- [Problem statement]: Please copy the material beginning at the line containing "Select the Do The Right Thing poster" and stopping after the line containing "Action: 1198,70", swapping "Stance" for "Balance" and leaving everything else unchanged.

- [Records to process]:
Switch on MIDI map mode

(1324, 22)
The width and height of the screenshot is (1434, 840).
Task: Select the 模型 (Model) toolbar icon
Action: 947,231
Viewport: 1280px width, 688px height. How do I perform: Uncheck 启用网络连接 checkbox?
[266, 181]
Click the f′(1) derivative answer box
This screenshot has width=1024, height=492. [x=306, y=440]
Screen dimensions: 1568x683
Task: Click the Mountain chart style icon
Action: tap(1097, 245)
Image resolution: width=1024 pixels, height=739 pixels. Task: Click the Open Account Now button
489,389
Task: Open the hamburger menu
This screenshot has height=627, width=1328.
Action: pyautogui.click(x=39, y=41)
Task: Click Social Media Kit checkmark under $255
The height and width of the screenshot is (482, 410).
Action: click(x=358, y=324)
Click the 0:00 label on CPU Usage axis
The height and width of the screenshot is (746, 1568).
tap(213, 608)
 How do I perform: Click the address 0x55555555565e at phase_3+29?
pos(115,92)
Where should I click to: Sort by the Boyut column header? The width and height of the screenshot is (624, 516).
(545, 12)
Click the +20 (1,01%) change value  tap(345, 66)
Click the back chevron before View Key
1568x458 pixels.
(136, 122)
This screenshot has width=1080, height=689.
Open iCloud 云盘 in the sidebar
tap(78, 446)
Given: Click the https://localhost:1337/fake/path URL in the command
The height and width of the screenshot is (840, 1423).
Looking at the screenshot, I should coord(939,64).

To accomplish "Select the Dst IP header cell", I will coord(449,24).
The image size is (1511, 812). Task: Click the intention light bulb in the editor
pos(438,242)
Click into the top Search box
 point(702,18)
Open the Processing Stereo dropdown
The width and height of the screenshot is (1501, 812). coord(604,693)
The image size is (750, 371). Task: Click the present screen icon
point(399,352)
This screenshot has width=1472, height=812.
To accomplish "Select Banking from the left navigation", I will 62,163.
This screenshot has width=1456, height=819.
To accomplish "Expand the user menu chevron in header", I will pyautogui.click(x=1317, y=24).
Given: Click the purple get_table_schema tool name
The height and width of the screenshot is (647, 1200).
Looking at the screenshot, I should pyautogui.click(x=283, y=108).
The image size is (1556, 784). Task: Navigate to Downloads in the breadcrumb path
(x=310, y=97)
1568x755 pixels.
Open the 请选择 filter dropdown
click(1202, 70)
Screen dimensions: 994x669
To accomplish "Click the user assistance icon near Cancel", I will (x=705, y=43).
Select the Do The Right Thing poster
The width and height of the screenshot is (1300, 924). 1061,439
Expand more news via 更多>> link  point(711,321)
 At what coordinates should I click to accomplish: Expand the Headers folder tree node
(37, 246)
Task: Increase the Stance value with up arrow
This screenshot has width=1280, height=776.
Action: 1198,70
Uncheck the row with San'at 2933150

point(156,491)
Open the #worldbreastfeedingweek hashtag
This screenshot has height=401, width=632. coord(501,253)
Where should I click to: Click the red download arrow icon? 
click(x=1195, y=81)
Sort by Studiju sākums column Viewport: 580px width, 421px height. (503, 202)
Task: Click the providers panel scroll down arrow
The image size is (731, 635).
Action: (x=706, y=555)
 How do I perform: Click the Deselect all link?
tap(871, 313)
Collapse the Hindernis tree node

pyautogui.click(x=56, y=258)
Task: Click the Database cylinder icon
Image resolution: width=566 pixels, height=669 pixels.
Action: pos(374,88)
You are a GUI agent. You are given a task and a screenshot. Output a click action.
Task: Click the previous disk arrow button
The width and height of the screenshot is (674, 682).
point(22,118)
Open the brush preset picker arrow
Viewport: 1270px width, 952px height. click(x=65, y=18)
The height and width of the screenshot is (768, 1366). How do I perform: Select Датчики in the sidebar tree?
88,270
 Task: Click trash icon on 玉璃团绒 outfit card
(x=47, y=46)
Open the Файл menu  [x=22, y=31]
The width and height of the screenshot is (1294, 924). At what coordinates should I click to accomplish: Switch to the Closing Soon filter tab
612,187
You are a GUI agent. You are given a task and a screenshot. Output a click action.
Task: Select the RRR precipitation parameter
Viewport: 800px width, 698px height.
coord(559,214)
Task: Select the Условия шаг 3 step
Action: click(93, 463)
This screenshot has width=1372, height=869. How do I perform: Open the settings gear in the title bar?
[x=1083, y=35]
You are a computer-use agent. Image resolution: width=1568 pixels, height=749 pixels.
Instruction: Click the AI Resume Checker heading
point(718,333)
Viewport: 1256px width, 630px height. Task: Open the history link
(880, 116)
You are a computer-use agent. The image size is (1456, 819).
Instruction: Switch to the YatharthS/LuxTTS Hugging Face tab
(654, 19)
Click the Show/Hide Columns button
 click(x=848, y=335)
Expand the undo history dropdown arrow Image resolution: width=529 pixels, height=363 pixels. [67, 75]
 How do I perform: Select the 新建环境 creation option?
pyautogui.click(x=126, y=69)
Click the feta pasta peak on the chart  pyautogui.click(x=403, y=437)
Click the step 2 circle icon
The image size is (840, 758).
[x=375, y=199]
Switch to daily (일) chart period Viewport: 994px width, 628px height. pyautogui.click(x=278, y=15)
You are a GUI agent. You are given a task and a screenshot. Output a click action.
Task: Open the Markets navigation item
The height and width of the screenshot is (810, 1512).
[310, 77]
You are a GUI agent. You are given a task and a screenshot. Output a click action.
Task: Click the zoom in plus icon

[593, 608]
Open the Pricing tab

- [Written response]:
Select the Do The Right Thing poster
The width and height of the screenshot is (1300, 924). 1061,439
Expand more news via 更多>> link  point(711,321)
 At what coordinates should I click to accomplish: Expand the Headers folder tree node
(37, 246)
Task: Increase the Balance value with up arrow
This screenshot has width=1280, height=776.
Action: 1198,70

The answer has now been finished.